Esther was the Queen of Persia and was also a Diaspora Jew, meaning that after Cyrus had allowed the Jews to return to Israel, her family chose to stay in the empire. At this point the king had no idea that Esther was a Jew, and what I understand about the Jewish laws is that a devout Jew would appear different than the rest of the culture. So, either the king was unobservant (which when reading the story of Esther is highly possible) or Esther and other Diaspora Jews did not observe all their religious laws. Personally, I think that it is probably a mix of both and several scholars believe that the Diaspora Jews did blend in with the Persian culture. This section of scripture is about an enemy of the Jews (Haman) and how he set in motion a plan and law to have the Jews annihilated. Mordecai, Esther’s uncle, asked Esther to plead with the king to save the Jews. When Esther realized that she needed risk her life and to go to the king, she asked Mordecai to have the Jews fast and pray. Please look at verse 16, “Go, gather together all the Jews who are in Susa, and fast for me. Do not eat or drink for three days, night or day. I and my maids will fast as you do. When this is done, I will go to the king, even though it is against the law. And if I perish, I perish.”

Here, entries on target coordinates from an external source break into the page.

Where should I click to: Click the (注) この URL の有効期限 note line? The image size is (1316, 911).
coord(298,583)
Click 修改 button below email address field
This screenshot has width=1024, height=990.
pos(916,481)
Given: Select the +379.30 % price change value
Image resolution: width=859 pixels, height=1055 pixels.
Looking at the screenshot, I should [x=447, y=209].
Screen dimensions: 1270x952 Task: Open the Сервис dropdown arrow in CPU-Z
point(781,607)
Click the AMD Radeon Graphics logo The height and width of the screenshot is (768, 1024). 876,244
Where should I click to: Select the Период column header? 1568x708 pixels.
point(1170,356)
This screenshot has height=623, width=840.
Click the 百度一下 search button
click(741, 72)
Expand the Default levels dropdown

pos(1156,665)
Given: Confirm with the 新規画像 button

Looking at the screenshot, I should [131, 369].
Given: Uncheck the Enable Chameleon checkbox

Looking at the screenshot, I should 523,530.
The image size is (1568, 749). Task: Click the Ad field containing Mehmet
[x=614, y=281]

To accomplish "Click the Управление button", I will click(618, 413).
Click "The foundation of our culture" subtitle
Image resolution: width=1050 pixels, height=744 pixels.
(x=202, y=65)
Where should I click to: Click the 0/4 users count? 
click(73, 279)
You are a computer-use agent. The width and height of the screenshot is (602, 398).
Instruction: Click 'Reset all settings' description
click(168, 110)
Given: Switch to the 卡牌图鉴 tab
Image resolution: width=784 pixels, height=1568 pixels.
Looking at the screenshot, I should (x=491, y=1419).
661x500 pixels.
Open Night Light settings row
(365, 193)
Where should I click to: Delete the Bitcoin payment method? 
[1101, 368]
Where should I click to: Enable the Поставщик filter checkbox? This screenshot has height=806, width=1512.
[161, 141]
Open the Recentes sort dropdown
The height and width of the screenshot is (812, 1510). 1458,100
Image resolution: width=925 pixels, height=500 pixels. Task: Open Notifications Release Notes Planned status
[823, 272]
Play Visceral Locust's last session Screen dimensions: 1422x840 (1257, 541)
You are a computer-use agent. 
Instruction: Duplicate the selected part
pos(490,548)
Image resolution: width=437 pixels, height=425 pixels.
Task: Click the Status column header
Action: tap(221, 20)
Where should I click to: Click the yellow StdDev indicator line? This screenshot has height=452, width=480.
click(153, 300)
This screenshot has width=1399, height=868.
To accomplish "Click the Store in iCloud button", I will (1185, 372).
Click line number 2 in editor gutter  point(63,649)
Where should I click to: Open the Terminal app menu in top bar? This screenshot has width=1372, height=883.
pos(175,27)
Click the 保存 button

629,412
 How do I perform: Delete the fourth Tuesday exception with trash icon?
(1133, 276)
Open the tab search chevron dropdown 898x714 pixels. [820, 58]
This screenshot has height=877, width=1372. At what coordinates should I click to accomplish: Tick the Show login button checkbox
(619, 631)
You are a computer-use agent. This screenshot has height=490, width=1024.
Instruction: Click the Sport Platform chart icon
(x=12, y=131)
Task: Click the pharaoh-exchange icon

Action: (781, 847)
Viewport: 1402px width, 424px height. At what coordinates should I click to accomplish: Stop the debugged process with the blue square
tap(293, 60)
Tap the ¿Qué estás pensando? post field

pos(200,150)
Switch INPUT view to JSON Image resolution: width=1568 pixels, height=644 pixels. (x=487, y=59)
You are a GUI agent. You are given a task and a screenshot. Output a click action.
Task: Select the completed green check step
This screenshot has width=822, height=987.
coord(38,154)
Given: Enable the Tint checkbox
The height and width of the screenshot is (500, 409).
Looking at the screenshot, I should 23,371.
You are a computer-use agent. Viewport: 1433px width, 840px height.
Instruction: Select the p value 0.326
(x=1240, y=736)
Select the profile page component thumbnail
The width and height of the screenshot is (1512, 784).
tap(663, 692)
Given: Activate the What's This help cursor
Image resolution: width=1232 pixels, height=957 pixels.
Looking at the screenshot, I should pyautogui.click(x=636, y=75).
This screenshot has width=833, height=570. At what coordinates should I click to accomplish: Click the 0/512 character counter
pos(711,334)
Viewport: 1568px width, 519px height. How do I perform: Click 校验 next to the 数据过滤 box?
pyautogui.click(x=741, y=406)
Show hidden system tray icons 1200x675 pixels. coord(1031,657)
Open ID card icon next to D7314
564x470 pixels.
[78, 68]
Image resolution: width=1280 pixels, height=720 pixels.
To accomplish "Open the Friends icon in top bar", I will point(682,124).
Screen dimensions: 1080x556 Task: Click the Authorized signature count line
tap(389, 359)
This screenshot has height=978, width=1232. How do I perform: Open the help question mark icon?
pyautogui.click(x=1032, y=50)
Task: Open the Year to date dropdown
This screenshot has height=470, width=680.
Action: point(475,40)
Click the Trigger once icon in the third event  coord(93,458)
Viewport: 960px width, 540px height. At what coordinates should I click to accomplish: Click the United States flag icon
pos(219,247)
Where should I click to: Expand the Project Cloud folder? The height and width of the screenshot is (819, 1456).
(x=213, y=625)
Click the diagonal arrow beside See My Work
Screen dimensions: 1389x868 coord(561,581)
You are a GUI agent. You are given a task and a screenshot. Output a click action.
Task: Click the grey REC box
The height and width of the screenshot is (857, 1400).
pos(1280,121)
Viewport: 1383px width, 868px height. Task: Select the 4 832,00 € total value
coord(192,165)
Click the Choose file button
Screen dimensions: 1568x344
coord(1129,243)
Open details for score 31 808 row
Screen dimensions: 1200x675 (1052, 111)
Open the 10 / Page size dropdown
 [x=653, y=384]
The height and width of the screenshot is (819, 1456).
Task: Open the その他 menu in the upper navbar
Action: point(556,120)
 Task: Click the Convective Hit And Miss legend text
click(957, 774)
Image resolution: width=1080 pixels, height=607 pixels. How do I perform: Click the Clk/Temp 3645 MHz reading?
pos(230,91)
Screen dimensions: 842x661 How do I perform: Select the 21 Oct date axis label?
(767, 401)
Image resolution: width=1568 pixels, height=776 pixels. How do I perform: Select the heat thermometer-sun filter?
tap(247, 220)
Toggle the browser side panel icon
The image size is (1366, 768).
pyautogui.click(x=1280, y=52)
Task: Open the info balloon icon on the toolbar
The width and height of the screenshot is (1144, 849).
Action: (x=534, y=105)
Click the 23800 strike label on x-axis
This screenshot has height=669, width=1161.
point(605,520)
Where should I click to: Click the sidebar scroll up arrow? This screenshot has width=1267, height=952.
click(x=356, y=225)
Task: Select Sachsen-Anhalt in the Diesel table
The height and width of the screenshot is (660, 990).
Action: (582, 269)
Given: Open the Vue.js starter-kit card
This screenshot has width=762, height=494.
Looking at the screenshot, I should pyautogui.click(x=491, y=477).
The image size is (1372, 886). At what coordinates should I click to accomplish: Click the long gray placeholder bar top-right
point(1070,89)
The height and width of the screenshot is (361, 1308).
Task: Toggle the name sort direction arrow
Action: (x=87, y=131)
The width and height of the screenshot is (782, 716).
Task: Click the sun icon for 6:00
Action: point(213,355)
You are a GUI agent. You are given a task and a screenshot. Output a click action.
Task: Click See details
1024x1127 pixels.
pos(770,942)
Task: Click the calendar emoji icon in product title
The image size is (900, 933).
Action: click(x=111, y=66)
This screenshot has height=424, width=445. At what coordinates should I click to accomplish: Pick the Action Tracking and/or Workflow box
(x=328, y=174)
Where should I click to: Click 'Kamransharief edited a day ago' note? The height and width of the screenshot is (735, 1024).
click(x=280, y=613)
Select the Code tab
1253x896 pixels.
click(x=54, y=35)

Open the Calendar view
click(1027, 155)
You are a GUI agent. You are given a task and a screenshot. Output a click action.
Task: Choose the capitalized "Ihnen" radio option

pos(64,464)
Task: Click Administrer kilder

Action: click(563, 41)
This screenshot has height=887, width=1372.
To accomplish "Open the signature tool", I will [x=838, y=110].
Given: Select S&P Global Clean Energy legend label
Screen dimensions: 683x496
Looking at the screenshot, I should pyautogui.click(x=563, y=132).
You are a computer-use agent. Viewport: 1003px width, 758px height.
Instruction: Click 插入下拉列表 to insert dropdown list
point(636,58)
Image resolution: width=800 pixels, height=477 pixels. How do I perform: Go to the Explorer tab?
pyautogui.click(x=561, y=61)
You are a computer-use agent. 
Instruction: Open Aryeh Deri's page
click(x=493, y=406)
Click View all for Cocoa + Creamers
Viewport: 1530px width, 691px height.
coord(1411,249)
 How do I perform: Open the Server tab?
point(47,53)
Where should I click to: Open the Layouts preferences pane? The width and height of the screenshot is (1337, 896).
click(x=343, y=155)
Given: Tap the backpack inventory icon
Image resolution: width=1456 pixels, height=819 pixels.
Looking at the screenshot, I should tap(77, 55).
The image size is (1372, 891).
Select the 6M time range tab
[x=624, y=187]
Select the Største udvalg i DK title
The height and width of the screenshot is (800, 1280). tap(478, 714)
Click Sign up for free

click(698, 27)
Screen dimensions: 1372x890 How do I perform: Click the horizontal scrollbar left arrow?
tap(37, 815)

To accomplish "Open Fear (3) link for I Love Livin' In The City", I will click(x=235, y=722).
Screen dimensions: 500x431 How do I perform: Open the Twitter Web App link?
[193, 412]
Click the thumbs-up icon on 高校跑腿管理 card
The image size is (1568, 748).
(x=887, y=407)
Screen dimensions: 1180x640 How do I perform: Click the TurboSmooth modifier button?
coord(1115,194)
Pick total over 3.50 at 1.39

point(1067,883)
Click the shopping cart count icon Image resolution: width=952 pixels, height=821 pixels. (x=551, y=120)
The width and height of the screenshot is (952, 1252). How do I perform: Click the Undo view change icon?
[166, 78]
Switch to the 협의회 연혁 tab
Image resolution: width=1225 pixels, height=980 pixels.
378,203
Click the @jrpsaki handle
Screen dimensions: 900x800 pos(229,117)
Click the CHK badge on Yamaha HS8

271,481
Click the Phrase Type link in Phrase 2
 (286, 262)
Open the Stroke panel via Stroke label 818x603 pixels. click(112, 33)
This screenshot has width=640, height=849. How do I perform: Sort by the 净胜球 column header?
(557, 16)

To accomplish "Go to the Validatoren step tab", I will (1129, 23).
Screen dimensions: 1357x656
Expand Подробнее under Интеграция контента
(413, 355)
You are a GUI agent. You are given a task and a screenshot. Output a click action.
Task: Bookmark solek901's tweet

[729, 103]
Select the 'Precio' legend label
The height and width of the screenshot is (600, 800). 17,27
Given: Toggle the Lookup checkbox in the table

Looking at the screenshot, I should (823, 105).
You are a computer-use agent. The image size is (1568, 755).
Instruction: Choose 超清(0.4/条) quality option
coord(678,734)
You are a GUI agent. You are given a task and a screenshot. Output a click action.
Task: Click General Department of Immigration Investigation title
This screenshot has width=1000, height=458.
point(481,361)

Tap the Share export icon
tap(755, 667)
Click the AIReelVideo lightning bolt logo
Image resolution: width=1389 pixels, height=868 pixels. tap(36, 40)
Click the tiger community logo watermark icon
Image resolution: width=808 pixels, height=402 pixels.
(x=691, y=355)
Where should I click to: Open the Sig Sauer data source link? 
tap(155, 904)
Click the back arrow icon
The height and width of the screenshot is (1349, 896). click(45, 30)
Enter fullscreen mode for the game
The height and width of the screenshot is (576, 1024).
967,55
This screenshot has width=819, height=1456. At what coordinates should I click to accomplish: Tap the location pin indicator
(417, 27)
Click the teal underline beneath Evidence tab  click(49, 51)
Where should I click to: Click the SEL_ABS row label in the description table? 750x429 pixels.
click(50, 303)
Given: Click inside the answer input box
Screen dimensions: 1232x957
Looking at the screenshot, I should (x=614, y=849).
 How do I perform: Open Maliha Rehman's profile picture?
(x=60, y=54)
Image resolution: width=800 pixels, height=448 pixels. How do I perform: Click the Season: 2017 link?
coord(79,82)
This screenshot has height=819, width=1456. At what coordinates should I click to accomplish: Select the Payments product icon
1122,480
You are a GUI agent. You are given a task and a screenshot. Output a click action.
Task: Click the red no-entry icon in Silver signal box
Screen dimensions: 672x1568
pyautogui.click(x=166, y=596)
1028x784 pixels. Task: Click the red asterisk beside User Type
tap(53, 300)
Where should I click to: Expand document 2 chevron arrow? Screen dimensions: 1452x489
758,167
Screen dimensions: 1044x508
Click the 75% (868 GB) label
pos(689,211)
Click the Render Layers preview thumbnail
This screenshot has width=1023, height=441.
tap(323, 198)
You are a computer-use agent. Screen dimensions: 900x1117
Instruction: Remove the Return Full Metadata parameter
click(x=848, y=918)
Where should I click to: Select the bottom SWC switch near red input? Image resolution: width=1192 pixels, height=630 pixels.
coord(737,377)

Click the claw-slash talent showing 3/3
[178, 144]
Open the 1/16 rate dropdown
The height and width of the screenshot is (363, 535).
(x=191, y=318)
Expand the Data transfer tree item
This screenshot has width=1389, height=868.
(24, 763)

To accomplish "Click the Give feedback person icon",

I find this very interesting because most likely the Diaspora Jews were blending in with the culture and so they probably were not known for corporate fasting. However, the situation was desperate and Esther was not going to go to the king without having a lot of people praying for her; she knew that only God would be able to deliver them from complete annihilation. Just as I turn to people that I know will pray for me, Esther knew that the Jews would fast and pray because their lives depended on it. Unfortunately, the time I have for this post will not allow me to explore the entire book of Esther which is a wonderful and rich story of how God worked through events to deliver the Jews, but I want to point out that I believe God directed Esther’s actions because she had people praying on her behalf.
Part of our fellowship with other believers is that we can pray for each other. God did not make us to be an island, He wants us to interact with others and lift each other up. Please look up Colossians 4:2-4; this is one of many examples of Paul asking the church to pray for him and others sharing the message of Christ. We also need to be willing to pray for others when they ask for pray and not just say that we will pray.
Are you turning to others to pray for you when you are in need of prayer? Are you willing to lift others up in prayer when they ask?